Records from a dataset
····················

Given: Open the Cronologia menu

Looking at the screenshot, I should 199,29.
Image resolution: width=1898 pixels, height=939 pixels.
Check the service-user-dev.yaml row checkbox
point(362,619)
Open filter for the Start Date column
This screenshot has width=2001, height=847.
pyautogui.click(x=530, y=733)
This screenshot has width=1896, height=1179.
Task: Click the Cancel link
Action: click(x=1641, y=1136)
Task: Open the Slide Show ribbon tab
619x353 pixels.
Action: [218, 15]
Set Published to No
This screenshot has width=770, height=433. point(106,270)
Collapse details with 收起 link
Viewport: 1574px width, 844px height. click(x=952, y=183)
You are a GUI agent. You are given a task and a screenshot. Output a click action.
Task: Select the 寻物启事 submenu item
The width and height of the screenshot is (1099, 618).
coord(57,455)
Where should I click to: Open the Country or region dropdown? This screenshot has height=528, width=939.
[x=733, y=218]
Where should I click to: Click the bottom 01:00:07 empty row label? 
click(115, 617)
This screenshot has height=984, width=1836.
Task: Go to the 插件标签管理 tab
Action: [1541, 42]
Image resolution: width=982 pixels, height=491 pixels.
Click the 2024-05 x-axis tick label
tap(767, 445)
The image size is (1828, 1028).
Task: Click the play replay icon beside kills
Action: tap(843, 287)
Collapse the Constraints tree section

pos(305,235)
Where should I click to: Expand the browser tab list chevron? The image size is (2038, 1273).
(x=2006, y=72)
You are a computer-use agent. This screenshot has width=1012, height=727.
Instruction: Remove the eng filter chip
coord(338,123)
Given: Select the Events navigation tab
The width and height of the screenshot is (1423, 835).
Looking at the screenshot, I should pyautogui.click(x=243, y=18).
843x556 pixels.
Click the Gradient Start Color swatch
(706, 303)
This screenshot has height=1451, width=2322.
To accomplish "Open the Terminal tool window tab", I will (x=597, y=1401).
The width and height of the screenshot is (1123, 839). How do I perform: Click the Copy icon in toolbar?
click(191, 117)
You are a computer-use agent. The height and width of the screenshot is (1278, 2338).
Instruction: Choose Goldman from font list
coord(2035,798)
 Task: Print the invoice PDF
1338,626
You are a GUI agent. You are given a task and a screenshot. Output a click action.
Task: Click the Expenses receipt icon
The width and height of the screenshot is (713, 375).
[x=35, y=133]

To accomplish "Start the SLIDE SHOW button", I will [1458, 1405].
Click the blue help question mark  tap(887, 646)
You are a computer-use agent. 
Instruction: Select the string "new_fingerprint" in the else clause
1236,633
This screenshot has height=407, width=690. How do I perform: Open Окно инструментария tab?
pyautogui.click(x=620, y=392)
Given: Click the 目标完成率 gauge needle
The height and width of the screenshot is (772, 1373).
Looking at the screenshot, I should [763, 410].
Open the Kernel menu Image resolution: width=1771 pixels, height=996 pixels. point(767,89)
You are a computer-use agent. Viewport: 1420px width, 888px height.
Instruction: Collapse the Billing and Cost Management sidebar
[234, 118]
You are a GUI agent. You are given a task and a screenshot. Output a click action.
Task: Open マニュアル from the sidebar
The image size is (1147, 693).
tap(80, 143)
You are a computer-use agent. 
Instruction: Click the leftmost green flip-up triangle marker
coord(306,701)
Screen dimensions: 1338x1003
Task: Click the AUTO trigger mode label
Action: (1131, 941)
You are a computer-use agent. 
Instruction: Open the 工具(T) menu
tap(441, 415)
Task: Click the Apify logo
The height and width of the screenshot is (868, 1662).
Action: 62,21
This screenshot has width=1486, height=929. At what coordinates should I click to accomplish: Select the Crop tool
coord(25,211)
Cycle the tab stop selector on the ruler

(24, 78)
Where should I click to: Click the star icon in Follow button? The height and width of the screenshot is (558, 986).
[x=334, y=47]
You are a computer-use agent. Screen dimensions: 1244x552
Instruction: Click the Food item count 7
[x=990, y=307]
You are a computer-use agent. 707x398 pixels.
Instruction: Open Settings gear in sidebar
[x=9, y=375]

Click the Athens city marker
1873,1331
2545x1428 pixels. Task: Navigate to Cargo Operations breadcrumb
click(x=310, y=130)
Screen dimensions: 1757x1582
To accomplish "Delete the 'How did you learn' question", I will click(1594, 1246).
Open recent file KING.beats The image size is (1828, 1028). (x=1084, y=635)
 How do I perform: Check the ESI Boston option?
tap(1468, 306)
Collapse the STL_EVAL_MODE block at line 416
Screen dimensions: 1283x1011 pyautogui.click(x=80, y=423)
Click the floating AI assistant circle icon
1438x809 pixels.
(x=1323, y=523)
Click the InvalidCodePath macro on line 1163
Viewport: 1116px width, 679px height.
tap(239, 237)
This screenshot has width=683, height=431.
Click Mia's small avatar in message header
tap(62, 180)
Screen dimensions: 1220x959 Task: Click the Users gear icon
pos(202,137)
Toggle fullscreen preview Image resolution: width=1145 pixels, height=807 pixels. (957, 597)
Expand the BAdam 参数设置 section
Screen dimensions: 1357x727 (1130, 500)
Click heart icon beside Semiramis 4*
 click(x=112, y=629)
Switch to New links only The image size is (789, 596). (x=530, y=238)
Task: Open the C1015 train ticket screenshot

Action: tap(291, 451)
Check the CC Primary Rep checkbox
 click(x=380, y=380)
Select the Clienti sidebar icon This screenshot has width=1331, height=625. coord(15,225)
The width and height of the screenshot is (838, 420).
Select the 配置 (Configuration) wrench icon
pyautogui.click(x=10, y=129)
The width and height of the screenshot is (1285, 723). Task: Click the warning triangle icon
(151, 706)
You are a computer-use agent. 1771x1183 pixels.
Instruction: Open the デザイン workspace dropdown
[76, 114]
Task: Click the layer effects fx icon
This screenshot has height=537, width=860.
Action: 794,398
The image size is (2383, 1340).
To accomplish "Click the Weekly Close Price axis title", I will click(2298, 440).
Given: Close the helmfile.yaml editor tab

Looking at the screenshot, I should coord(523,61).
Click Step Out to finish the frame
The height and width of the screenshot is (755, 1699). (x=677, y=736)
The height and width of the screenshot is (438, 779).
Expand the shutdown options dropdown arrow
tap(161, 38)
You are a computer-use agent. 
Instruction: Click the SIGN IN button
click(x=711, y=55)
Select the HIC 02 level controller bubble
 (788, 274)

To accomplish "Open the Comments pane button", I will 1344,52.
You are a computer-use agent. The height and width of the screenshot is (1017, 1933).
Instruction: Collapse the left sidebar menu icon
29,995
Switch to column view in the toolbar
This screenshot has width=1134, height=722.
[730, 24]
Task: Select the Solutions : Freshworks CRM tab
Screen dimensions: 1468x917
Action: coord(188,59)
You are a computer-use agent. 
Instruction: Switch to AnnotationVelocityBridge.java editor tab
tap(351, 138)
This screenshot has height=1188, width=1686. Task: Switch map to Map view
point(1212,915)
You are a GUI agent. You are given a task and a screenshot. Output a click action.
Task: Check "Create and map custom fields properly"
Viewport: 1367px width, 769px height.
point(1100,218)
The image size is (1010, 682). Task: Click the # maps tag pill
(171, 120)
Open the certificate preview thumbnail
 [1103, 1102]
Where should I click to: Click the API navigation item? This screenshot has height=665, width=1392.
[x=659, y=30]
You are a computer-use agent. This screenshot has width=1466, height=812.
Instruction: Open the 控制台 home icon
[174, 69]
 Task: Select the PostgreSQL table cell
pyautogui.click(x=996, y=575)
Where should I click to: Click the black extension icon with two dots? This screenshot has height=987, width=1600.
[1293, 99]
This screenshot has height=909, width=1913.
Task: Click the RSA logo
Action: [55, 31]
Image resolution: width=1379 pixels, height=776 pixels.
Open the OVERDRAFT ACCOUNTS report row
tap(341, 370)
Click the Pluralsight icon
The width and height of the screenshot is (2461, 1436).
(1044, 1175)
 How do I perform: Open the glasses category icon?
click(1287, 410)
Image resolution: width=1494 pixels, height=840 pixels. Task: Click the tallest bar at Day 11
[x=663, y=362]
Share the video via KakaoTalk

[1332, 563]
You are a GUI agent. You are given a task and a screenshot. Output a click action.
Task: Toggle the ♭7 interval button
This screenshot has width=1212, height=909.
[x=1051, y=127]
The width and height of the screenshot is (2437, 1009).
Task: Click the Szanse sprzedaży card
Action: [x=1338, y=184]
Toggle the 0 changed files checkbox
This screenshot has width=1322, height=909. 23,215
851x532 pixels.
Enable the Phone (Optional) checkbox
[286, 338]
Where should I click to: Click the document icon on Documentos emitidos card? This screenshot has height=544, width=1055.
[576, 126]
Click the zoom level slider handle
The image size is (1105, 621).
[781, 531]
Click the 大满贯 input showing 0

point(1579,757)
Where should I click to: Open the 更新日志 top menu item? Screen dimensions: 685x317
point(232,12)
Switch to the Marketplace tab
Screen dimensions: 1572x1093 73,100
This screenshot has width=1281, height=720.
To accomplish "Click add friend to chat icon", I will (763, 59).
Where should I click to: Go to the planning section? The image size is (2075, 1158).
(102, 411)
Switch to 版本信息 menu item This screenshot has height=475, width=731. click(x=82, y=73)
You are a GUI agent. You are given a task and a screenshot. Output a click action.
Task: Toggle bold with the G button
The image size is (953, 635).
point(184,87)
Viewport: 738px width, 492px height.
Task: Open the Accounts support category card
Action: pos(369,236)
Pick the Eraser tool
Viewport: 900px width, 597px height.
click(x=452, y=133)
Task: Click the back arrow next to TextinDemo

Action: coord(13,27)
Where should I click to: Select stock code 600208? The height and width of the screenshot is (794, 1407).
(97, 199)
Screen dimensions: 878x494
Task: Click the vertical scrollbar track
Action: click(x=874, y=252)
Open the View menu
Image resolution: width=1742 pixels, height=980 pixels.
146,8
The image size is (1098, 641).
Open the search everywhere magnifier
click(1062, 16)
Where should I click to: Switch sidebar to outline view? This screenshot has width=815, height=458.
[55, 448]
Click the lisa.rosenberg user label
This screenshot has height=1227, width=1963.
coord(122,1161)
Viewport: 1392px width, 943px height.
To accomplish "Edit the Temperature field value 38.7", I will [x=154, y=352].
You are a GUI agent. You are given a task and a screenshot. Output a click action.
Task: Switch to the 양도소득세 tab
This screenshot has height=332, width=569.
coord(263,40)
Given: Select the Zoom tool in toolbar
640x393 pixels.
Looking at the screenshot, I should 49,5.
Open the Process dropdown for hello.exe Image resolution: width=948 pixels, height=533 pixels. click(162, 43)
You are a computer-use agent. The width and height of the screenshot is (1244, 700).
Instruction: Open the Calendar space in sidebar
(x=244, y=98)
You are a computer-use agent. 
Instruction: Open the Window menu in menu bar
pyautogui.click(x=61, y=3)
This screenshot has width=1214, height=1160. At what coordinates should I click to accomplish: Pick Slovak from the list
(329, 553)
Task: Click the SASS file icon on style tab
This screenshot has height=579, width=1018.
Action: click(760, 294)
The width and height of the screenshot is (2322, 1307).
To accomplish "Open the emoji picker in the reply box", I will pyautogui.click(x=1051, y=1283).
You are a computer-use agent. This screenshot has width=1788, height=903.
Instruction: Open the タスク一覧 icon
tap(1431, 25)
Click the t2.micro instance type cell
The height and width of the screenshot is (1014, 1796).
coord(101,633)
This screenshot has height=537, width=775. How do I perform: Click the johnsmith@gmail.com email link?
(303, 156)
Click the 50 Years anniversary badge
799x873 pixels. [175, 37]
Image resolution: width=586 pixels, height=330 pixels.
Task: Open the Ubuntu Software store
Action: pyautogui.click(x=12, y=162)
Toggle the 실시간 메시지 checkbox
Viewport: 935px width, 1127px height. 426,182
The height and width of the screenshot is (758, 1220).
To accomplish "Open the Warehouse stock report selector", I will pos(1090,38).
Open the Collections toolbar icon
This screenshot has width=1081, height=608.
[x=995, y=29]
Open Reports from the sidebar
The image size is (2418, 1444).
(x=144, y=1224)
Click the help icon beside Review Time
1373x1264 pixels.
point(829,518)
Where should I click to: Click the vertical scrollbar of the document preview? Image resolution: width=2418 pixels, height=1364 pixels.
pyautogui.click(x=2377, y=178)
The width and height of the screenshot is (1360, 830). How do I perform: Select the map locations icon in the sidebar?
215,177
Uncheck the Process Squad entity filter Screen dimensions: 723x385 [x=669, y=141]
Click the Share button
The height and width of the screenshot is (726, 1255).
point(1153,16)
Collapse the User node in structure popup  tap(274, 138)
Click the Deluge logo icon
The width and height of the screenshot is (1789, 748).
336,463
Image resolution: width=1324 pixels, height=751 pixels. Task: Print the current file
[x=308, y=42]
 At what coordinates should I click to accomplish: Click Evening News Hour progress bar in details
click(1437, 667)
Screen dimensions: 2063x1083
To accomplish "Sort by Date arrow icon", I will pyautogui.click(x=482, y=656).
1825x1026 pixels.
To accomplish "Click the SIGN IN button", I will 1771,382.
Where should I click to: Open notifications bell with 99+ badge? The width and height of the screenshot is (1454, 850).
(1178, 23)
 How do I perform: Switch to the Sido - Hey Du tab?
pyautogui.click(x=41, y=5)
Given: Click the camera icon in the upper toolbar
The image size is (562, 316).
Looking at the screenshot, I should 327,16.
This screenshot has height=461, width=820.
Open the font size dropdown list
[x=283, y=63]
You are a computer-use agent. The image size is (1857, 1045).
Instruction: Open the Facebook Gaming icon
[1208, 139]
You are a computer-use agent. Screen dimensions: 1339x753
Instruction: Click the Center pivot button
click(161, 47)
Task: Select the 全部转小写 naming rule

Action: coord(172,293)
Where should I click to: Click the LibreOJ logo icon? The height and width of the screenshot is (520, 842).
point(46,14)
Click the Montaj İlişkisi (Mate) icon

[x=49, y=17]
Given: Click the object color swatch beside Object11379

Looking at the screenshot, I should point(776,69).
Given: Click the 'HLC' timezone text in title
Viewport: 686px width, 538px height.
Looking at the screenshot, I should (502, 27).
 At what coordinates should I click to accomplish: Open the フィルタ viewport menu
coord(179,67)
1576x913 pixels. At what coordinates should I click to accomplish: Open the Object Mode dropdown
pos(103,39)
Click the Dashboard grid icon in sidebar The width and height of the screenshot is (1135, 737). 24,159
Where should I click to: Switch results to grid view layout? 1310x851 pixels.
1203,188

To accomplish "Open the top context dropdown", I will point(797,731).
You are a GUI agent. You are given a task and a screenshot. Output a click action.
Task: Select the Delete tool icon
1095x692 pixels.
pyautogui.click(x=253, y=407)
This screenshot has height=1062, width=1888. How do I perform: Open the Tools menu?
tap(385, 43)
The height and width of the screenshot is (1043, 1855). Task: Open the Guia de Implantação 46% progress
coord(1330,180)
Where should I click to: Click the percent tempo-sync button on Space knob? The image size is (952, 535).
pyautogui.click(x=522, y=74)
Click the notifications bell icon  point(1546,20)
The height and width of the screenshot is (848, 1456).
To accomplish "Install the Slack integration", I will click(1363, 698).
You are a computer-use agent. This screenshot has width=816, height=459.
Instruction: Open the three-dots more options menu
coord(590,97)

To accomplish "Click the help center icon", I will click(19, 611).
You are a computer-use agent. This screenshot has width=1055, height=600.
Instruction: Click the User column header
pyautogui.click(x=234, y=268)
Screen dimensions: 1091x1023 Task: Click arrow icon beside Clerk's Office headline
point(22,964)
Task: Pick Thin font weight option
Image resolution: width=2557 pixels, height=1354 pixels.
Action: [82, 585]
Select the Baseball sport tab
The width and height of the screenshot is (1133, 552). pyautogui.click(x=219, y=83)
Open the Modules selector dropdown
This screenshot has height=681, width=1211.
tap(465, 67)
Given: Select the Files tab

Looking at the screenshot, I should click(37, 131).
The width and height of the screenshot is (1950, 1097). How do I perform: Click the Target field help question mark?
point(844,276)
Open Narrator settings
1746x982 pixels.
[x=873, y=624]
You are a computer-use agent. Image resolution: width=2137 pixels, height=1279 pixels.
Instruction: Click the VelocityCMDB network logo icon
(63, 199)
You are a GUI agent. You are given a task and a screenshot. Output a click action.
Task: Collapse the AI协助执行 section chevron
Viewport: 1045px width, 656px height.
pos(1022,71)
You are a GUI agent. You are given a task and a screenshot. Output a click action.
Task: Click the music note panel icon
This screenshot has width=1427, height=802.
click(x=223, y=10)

····················

Exercise directions: Gather up, from the records above, each line where the word "Delete" appears.

Solution to this task:
To accomplish "Delete the 'How did you learn' question", I will click(1594, 1246).
Task: Select the Delete tool icon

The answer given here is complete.